Test driving Google Reader

One of the downsides of being an early adopter in some areas is that I’m a late adopter in many others. I was using a desktop RSS aggregator back in 2002 (Radio Userland, then NetNewsWire) and so came late to the web-based news aggregator market. When I did hop on board, I used Bloglines, one of the early web based aggregators, and so missed out on Google Reader. I’ve stuck with Bloglines because it works and because it works well on the iPhone.

Yesterday, Bloglines wasn’t working. I haven’t seen anything posted about this, but while the site’s UI was up I didn’t get any new results for any of my 175 feeds from about 11 AM on. So in the early afternoon I decided to give Google Reader a spin.

One of the nice things about feed readers is that it’s pretty easy to take all your feeds to a new reader, thanks to OPML (one of Dave Winer’s many innovations in this area). Most feed readers support exporting your feed list to OPML, a structured XML format, and support importing feed lists from OPML. So you can pack up your feeds and easily bring them to a new place–minimizing vendor lock-in. I did that with my Bloglines feeds and was up and running quickly in Google Reader.

One thing that struck me almost immediately was the poorer UI in Google Reader. While it uses the same left pane navigation–right pane reading metaphor as Bloglines, the left pane is cluttered with a bunch of stuff on the top–starred items, trends, shared items and notes, a big help pane, and THEN your list of feeds. Bloglines’ feed list takes up the whole left pane and is just your content–much easier to manage–while other information like your personal blog and “clippings” are in separate tabs. If you’re just interested in reading feeds, Bloglines’ navigation is easier and less cluttered.
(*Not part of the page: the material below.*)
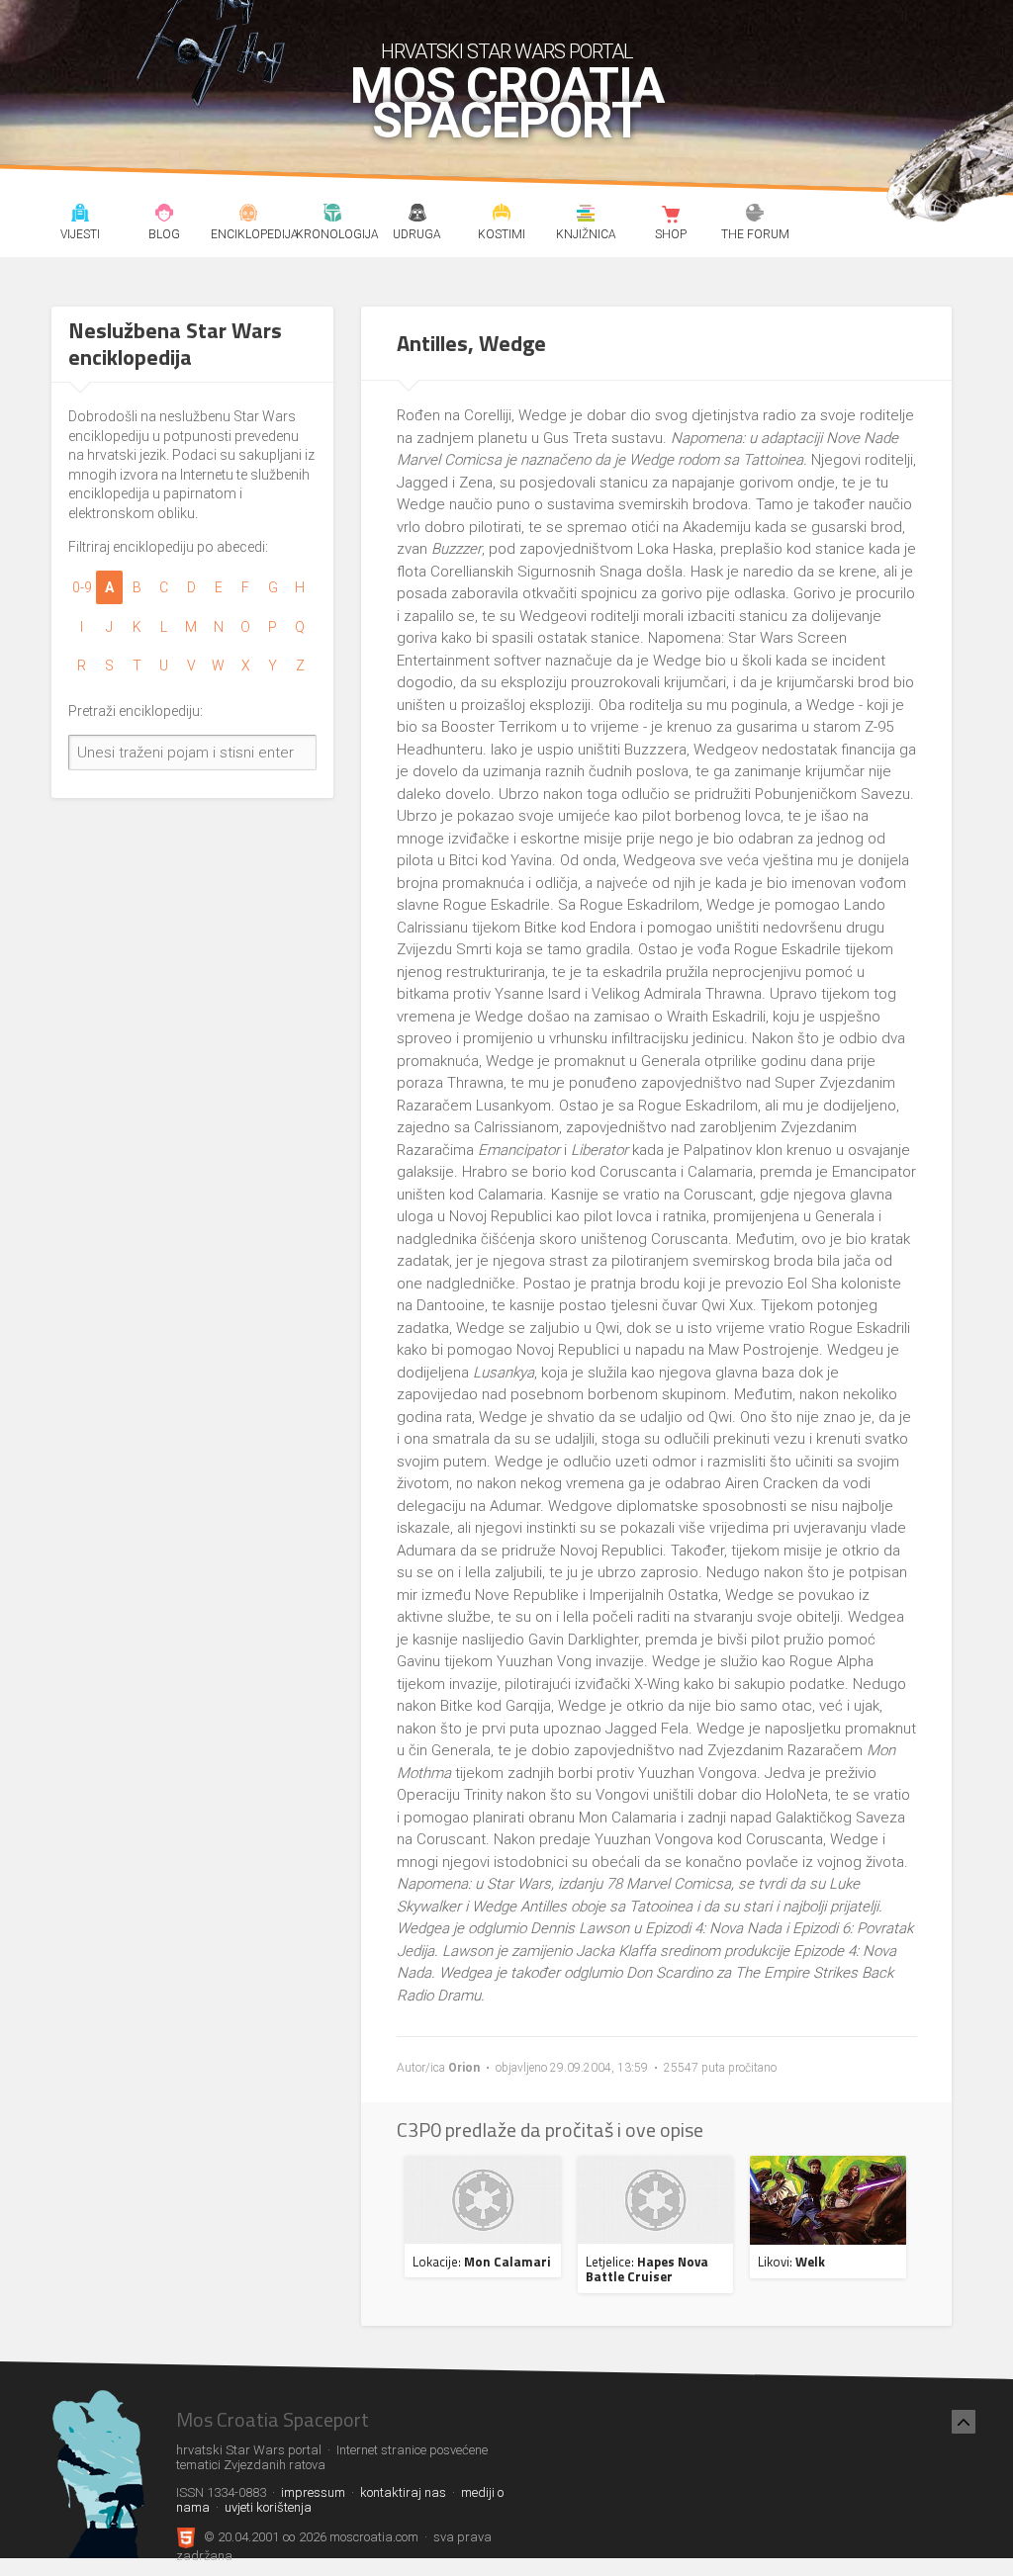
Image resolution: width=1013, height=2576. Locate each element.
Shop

The right pane UI is a little better too, imho. I find the separate drop-shadowed feed boxes in the expanded view (what NetNewsWire used to call “smash view”) distracting; Bloglines’ zebrastriped list is visually flatter and doesn’t get in the way of the content. And I can’t imagine a use for the list view for most of my RSS feeds; though perhaps the notification-only ones are better suited for this kind of presentation, I can’t imagine trying to read BoingBoing or even Krugman this way.

Google Reader does feel a little snappier–feeds update more frequently and quicker. But the reading experience is actually slower, because items don’t get marked as read on display, but only if you scroll them off the screen. That might be beneficial for some people, but I’m a quick scanner and like to run through the feed list quickly. And because Google Reader doesn’t fetch all the items in a folder at once, dynamically fetching items as the user scrolls, there’s no way to quickly scroll to the bottom and read everything all at once. You have to wait for the fetch to catch up, then scroll to the bottom again.

So this morning I was pleased to see Bloglines is back online. I’ll still test out the Google Reader iPhone experience, because there are things that don’t quite work for me in Bloglines’s. But I’ll be continuing to use Bloglines in my browser.